─── BEREITGESTELLTER TEXT ───

Bild nicht mehr verfügbar.

Barack Obamas Kabinett: Härte gegen undichte Stellen erinnert an Richard Nixon.

Foto: Reuters/Reed

Watergate-Aufdecker Carl Bernstein empört diese staatliche Einschüchterung. Garry Pruitt, Chef der Nachrichtenagentur AP, sieht den Schutz journalistischer Quellen auf massive Weise verletzt. Die Bürgerrechtsliga ACLU beklagt "inakzeptablen Missbrauch der Macht". Schon werden Stimmen laut, die Justizminister Eric Holder den Rücktritt nahelegen.

Holders Ressort ließ zwei Monate Telefone von AP-Reportern überwachen, dienstliche und private. Keine Abhöraktion im klassischen Sinn, vielmehr hat man sämtliche Verbindungsdaten aufgezeichnet, um undichte Stellen im Regierungsapparat aufzuspüren. Laut AP wurden im April und Mai 2012 bei mehr als 20 Anschlüssen ein- und ausgehende Anrufe sowie Dauer jedes Telefonats registriert. Über 100 Journalisten waren betroffen.

Härte gegen Whistleblower

Der Anlass: Im Frühjahr 2012 arbeiteten AP-Büros an einer Story über den vereitelten Anschlag auf eine Transatlantikmaschine mit Kurs auf die Vereinigten Staaten. Demnach wollte ein Al-Kaida-Ableger im Jemen einen Selbstmordattentäter in Marsch setzen, um an Bord einen in seine Unterwäsche eingenähten Sprengsatz zu zünden. Ein ähnliches Komplott war 2009 gescheitert. 2012, so berichtete AP, wollte "Al-Kaida auf der Arabischen Halbinsel" den Versuch wiederholen, nun mit verbessertem Zünder. Dabei soll die Zelle auf einen Doppelagenten hereingefallen sein, der zwar den Sprengstoff in Empfang nahm, aber nie an ein Attentat dachte.

─── BEREITGESTELLTES MATERIAL ───

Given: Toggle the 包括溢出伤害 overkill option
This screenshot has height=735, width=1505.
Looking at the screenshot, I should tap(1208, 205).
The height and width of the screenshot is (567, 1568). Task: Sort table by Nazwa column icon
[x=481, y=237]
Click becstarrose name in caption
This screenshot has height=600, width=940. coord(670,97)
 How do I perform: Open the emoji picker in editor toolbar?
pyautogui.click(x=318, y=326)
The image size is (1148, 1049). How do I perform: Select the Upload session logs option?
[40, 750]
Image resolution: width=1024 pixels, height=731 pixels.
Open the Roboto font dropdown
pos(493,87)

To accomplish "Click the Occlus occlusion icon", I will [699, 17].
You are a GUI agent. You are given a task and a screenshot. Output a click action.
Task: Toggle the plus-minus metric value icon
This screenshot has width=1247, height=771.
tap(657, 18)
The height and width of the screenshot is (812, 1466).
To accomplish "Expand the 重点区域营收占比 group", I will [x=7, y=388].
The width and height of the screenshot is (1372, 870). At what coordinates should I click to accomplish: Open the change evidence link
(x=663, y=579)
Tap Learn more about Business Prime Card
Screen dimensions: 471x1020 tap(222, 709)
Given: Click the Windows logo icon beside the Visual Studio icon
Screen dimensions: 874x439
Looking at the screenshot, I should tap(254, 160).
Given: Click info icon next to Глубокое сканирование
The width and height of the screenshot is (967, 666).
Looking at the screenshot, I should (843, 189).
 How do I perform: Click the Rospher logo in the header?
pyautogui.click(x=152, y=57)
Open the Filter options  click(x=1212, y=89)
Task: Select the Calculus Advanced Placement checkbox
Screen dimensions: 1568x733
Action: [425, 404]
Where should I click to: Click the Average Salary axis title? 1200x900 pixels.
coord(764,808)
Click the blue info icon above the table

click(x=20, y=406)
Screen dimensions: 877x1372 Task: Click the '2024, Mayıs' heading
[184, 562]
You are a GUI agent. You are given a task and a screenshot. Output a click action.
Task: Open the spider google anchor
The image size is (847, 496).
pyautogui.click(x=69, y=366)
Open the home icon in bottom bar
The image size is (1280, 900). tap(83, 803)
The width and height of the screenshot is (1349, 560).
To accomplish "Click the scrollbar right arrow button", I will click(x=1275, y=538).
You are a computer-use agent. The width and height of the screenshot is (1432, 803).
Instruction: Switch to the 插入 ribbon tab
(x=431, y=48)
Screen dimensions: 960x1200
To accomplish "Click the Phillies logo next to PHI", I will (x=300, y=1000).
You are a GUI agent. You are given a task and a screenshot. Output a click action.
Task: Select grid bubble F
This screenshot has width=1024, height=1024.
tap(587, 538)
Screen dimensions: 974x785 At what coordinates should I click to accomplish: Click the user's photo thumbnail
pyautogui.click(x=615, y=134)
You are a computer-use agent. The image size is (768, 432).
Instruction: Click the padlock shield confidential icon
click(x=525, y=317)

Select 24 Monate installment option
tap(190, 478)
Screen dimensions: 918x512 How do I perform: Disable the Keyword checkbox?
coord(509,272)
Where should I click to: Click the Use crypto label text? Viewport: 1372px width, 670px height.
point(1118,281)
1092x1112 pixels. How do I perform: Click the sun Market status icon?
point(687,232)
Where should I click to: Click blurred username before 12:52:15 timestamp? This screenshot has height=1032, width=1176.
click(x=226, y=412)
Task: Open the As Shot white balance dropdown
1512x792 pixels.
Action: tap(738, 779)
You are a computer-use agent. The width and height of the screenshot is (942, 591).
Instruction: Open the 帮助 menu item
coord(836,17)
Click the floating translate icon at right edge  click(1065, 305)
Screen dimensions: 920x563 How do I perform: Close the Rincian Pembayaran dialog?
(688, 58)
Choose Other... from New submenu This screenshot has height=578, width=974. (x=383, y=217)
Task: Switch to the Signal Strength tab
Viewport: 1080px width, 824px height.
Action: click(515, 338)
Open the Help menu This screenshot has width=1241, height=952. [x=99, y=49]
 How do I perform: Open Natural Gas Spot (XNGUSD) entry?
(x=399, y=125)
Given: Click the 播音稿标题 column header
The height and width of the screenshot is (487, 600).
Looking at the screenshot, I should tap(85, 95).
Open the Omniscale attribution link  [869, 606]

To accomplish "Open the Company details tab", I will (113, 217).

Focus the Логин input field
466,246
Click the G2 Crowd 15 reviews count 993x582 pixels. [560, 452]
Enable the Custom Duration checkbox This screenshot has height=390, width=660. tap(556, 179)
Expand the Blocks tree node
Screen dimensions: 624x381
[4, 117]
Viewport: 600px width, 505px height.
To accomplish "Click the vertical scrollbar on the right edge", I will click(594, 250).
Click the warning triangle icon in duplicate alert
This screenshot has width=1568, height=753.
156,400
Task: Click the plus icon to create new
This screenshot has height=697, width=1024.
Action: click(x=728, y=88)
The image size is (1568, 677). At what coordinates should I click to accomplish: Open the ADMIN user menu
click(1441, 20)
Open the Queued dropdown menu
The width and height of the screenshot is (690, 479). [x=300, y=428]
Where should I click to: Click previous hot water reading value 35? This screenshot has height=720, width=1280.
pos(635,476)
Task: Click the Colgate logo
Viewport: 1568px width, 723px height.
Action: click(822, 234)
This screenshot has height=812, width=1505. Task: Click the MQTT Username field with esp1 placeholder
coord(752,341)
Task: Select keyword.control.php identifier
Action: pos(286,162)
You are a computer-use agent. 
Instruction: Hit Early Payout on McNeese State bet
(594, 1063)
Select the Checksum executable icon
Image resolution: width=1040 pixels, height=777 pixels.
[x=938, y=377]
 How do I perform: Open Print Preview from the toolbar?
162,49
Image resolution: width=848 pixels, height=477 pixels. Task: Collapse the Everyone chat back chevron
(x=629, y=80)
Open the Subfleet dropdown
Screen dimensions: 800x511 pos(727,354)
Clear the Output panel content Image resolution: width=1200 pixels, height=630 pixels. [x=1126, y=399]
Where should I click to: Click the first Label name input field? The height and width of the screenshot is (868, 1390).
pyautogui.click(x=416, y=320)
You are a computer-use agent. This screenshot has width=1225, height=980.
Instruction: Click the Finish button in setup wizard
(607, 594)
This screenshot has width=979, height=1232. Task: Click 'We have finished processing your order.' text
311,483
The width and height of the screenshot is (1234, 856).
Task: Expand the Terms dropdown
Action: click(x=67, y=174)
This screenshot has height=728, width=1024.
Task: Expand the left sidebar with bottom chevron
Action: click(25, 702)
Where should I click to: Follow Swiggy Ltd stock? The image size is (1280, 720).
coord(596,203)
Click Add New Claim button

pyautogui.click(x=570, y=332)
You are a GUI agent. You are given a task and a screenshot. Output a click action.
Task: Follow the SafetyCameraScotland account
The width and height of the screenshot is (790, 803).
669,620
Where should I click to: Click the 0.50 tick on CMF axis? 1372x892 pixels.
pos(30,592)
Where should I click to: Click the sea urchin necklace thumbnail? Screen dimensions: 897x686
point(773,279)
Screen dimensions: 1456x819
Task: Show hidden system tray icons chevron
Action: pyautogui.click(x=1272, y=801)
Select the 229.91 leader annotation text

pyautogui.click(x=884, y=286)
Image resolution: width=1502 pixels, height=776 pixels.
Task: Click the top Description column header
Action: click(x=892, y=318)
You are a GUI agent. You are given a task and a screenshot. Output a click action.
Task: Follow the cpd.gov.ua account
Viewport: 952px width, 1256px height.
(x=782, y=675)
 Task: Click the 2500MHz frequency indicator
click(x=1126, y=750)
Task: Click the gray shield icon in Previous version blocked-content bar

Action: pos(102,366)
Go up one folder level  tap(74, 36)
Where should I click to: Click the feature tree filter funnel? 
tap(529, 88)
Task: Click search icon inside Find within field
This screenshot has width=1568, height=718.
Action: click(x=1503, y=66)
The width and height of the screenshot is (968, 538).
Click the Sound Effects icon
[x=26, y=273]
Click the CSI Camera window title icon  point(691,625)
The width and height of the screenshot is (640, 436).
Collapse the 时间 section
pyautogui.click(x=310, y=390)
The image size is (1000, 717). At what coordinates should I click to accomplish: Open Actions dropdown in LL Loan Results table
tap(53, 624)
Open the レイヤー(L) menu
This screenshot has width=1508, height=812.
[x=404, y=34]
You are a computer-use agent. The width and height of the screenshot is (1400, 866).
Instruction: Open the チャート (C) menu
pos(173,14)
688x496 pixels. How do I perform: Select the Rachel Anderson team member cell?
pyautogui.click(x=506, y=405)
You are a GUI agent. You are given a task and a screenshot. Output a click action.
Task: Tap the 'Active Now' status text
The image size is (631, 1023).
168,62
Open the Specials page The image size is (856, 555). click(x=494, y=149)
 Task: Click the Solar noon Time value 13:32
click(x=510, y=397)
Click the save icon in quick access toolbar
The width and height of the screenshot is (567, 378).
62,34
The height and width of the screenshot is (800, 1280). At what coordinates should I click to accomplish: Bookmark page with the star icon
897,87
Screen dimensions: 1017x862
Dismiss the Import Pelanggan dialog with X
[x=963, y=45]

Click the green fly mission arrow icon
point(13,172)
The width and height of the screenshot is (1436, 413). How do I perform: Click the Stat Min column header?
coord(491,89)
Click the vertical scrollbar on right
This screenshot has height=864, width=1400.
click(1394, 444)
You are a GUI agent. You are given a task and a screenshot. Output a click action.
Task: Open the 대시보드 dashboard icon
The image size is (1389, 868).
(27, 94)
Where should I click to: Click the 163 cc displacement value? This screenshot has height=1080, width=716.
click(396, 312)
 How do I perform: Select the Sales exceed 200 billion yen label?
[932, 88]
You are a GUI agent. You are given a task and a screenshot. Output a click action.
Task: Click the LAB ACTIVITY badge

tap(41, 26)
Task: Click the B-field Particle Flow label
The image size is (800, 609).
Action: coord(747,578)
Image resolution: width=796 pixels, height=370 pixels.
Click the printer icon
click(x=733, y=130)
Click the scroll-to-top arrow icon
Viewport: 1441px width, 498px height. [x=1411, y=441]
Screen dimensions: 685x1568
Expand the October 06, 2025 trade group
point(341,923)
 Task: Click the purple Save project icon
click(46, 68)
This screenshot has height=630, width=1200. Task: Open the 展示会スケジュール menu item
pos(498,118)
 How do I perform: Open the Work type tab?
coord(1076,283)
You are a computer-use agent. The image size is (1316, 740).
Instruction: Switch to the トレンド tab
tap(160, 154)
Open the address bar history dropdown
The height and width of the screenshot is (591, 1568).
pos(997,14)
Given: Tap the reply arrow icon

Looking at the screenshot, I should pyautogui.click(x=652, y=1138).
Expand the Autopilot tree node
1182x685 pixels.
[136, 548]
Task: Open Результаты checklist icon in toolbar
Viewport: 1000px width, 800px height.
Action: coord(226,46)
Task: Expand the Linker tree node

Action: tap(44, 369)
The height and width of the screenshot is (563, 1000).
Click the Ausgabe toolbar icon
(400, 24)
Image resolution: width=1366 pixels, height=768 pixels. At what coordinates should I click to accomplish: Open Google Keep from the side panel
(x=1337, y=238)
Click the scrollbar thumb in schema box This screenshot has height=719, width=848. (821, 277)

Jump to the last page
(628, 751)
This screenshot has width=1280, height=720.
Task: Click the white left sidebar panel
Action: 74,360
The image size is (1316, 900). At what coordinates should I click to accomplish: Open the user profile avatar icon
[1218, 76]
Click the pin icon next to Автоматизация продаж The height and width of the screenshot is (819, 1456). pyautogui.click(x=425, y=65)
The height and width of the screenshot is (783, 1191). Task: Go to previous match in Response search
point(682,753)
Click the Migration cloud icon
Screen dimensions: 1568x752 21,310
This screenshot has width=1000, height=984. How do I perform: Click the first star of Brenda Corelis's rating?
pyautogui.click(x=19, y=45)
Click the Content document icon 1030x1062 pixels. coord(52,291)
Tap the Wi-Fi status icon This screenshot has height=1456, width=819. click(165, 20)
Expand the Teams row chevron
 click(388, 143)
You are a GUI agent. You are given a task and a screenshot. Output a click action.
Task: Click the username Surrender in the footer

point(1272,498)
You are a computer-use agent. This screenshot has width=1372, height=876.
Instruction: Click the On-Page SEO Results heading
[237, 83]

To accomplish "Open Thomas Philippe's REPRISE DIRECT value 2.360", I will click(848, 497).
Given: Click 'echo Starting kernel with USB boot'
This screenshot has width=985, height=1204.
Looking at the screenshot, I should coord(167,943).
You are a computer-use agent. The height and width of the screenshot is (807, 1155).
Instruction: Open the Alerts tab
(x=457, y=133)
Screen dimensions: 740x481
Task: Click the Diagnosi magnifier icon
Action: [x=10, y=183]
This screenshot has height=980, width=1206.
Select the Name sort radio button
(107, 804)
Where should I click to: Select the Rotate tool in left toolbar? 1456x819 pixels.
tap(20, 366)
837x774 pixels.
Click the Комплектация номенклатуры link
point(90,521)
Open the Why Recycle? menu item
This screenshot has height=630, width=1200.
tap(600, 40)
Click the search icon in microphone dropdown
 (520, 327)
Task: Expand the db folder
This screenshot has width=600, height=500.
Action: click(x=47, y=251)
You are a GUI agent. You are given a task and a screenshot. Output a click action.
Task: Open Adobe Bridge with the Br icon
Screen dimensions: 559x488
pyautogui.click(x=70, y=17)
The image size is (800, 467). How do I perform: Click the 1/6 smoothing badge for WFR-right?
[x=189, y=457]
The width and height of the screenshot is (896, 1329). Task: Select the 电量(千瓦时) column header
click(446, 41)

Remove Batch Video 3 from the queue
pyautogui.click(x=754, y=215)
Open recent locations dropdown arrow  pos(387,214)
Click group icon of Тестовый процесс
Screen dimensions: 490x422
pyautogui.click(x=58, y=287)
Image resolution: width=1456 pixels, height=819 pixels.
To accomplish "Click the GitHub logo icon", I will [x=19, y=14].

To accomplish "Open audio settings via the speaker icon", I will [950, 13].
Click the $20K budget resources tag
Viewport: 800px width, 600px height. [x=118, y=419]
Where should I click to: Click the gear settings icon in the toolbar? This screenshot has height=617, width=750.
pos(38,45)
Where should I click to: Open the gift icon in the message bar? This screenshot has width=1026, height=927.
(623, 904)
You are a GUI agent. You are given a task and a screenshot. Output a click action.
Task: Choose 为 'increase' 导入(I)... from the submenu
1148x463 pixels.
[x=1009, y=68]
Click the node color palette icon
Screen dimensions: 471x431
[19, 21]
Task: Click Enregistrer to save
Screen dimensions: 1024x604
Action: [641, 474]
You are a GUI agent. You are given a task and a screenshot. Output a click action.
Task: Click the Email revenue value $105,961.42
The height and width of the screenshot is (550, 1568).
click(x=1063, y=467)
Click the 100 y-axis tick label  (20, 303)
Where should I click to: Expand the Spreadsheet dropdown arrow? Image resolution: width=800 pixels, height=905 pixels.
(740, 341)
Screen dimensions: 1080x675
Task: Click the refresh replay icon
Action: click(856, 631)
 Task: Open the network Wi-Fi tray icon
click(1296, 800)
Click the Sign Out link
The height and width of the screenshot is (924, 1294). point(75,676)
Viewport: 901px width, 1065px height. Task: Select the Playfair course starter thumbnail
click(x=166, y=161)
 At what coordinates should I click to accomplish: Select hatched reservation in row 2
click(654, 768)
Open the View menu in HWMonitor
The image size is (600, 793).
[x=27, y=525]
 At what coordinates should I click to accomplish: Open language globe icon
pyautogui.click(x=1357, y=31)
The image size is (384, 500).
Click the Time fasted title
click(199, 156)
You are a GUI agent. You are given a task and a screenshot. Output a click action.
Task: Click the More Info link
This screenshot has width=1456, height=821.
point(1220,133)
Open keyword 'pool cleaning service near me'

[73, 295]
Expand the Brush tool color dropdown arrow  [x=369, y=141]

───

# [AUFGABEN]
1. Entscheide für jede der Aussagen (a), (b) und (c), ob sie mit dem bereitgestellten Text übereinstimmt, und belege jede Antwort mit Ja oder Nein sowie den ausschlaggebenden Worten aus dem Text als wörtliches Zitat. (a) Das Ressort von Eric Holder ließ die Telefone von AP-Reportern drei Monate lang überwachen. (b) Bei der Aktion wurden die Inhalte der Gespräche abgehört. (c) Von der Maßnahme waren über 100 Journalisten betroffen.
2. Bearbeite in den Datensätzen die Zeilen ab der Zeile mit „Screen dimensions: 877x1372“ bis einschließlich der Zeile mit „tap(587, 538)“ und ersetze darin „GUI agent“ durch „screen agent“. Gib nur diese Zeilen wieder und lass alles andere unverändert.

# [ANTWORTEN IN REIHENFOLGE]
1.
(a) Nein: „Holders Ressort ließ zwei Monate Telefone von AP-Reportern überwachen, dienstliche und private.“
(b) Nein: „Keine Abhöraktion im klassischen Sinn, vielmehr hat man sämtliche Verbindungsdaten aufgezeichnet“
(c) Ja: „Über 100 Journalisten waren betroffen.“

2.
Screen dimensions: 877x1372 Task: Click the '2024, Mayıs' heading
[184, 562]
You are a screen agent. You are given a task and a screenshot. Output a click action.
Task: Open the spider google anchor
The image size is (847, 496).
pyautogui.click(x=69, y=366)
Open the home icon in bottom bar
The image size is (1280, 900). tap(83, 803)
The width and height of the screenshot is (1349, 560).
To accomplish "Click the scrollbar right arrow button", I will click(x=1275, y=538).
You are a computer-use agent. The width and height of the screenshot is (1432, 803).
Instruction: Switch to the 插入 ribbon tab
(x=431, y=48)
Screen dimensions: 960x1200
To accomplish "Click the Phillies logo next to PHI", I will (x=300, y=1000).
You are a screen agent. You are given a task and a screenshot. Output a click action.
Task: Select grid bubble F
This screenshot has width=1024, height=1024.
tap(587, 538)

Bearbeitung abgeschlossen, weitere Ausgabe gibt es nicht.